Lorsque Kane avait prolongé son contrat de six ans, début juin 2018, Tottenham était engagé dans une tout autre dynamique que celle qui l'anime aujourd'hui, si 'animer' est le verbe qui convient désormais. L'équipe de Mauricio Pochettino continuait sa montée en puissance, et était devenue une habituée de la Ligue des Champions. L'équipe était sur le point d'emménager dans le plus rutilant des stades anglais. Le salaire du hurrikane (100m€ sur six saisons, plus primes) reflétait enfin son statut de star globale - ou sur le point de le devenir.
Depuis, Pochettino s'en est allé. La deuxième saison de José Mourinho, celle pendant laquelle il a toujours été le plus efficace, dans quelque club que ce soit, semble mal tourner après un automne prometteur. La magnifique arène est vide, mais il faut bien continuer à rembourser les prêts grâce auxquels on a pu l'édifier; or les finances du club ne sont pas brillantes (une perte de 72,8m€ a déjà été annoncée pour la saison 2018-19), ce qui, vu la prudence légendaire de Daniel Levy, ne laisse pas espérer d'investissements majeurs lors du prochain marché estival.

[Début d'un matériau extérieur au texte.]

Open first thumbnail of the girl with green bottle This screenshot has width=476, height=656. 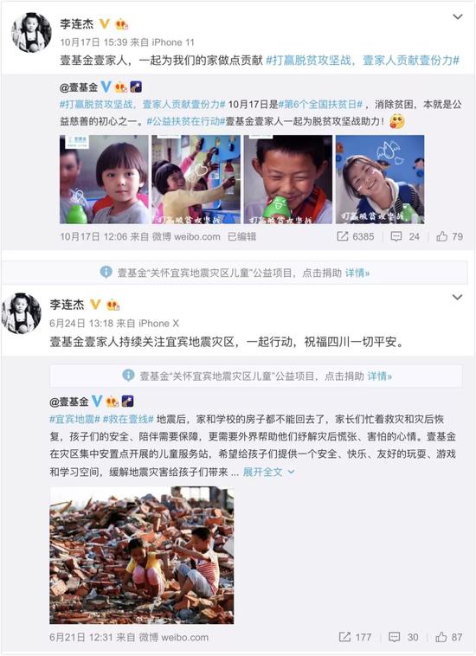coord(104,179)
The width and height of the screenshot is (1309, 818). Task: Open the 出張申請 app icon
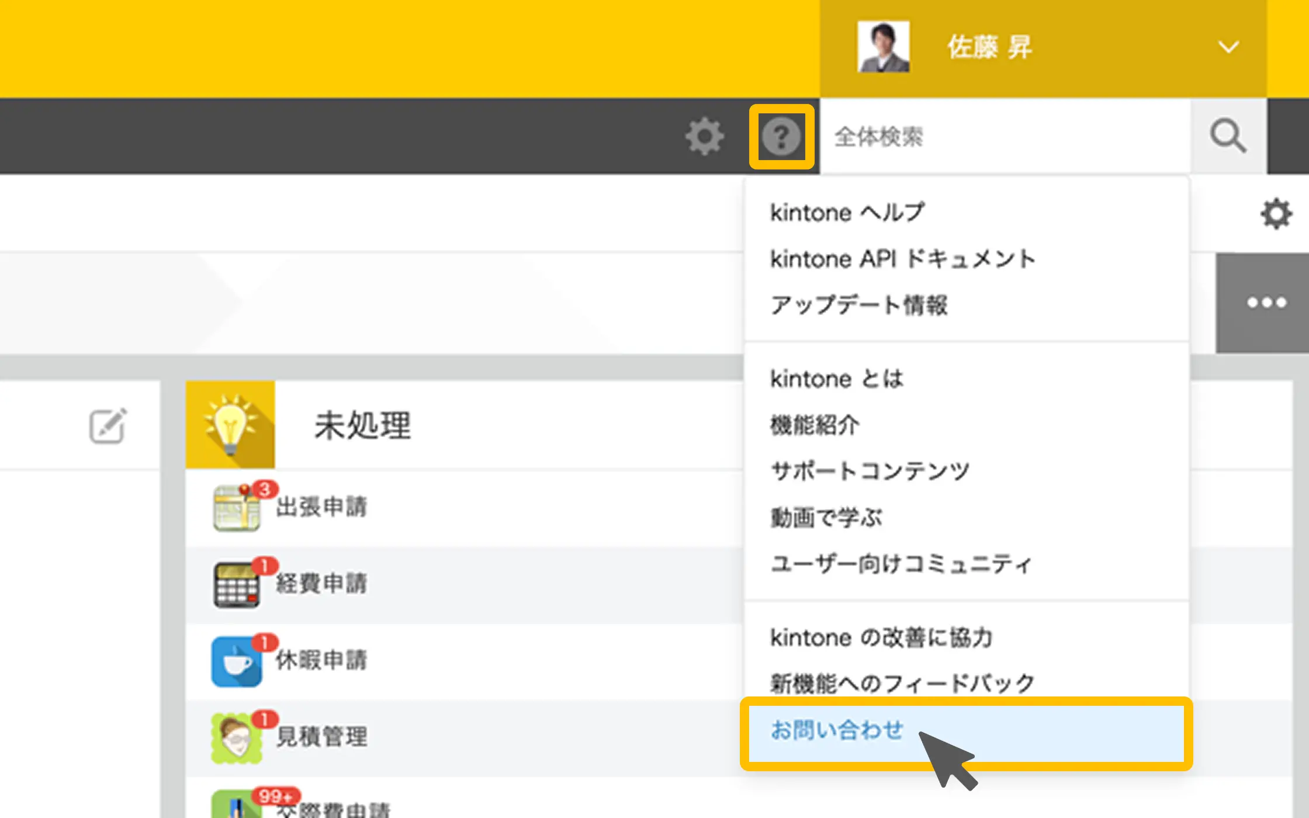(236, 508)
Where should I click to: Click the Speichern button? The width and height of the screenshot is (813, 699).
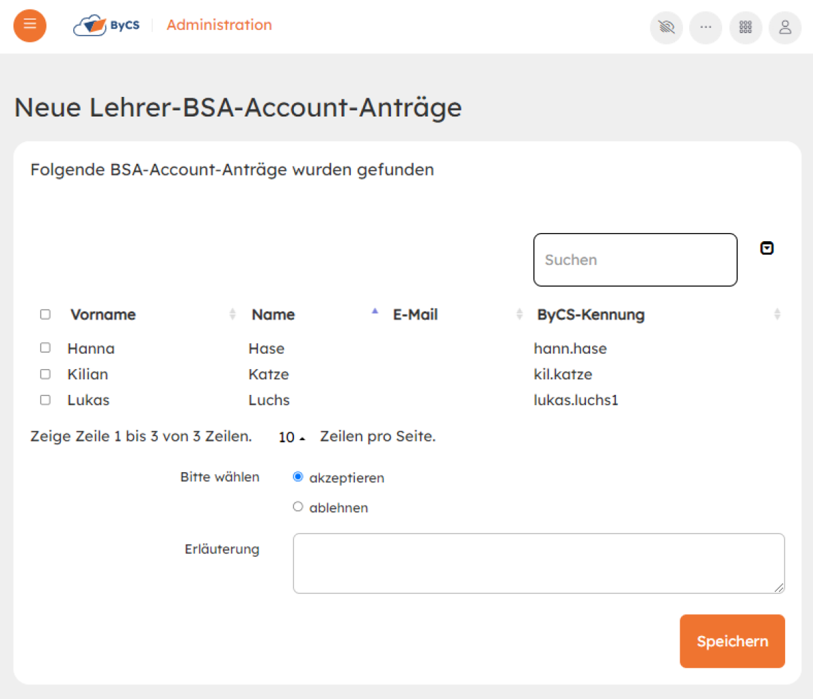732,641
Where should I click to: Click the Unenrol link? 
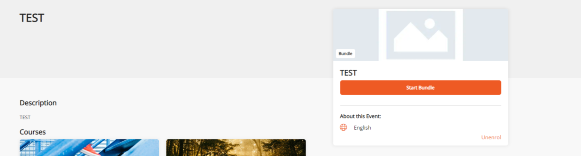point(491,137)
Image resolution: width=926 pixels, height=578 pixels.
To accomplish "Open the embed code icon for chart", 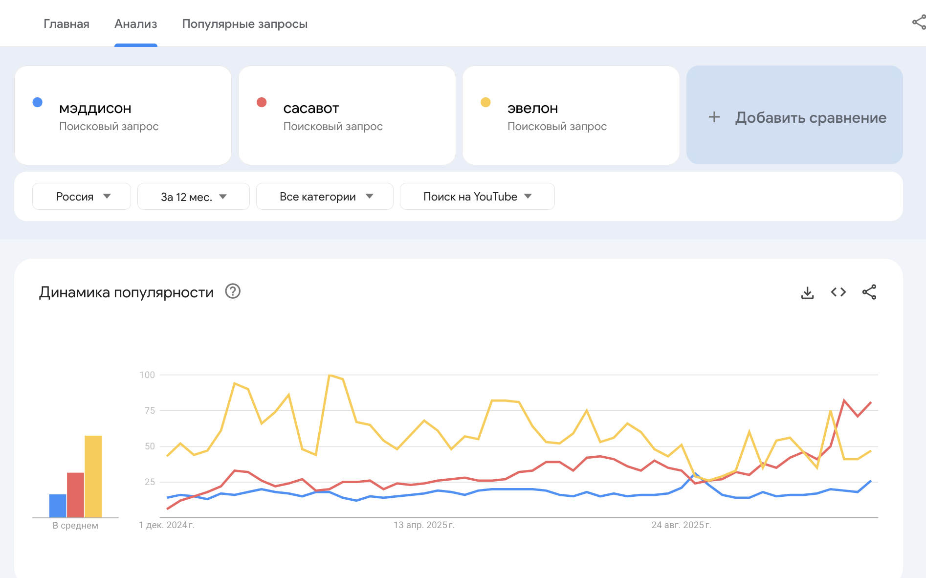I will pos(838,292).
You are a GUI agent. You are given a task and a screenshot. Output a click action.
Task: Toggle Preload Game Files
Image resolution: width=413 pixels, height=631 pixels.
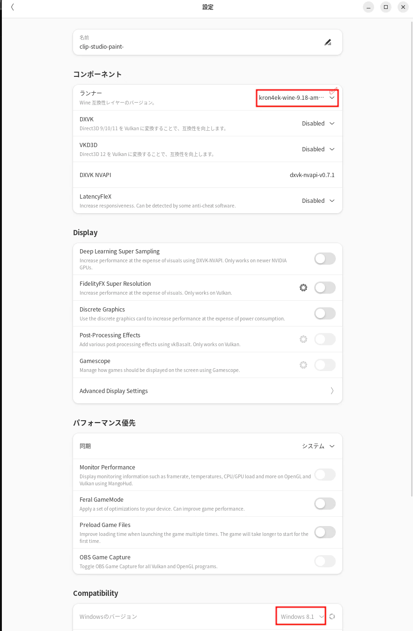click(325, 532)
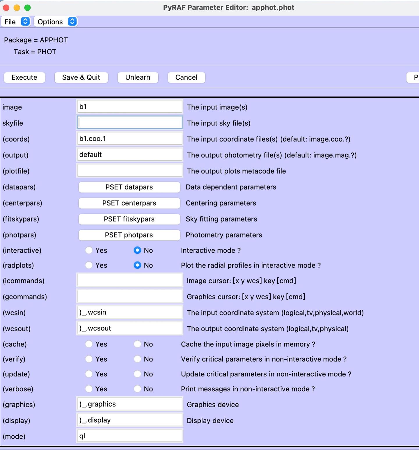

Combien de temps Kane peut-il encore patienter, lui qui aura 28 ans en juillet prochain ? Combien de temps pourra-t-il ignorer les conseils d'anciens comme Chris Waddle ou Jonathan Woodgate, pour lesquels son avenir est ailleurs ? On dira que la pandémie a frappé l'économie du football à ce point que l'on imagine mal un club pouvoir mettre sur la table les 120 millions euros - minimum - qui pourraient convaincre Tottenham de se séparer du plus emblématique de leurs joueurs. Le problème est que les deux postulants les plus sérieux, le Real Madrid et, surtout, Manchester United, sont précisément parmi les rares qui disposent des ressources nécessaires pour ce faire.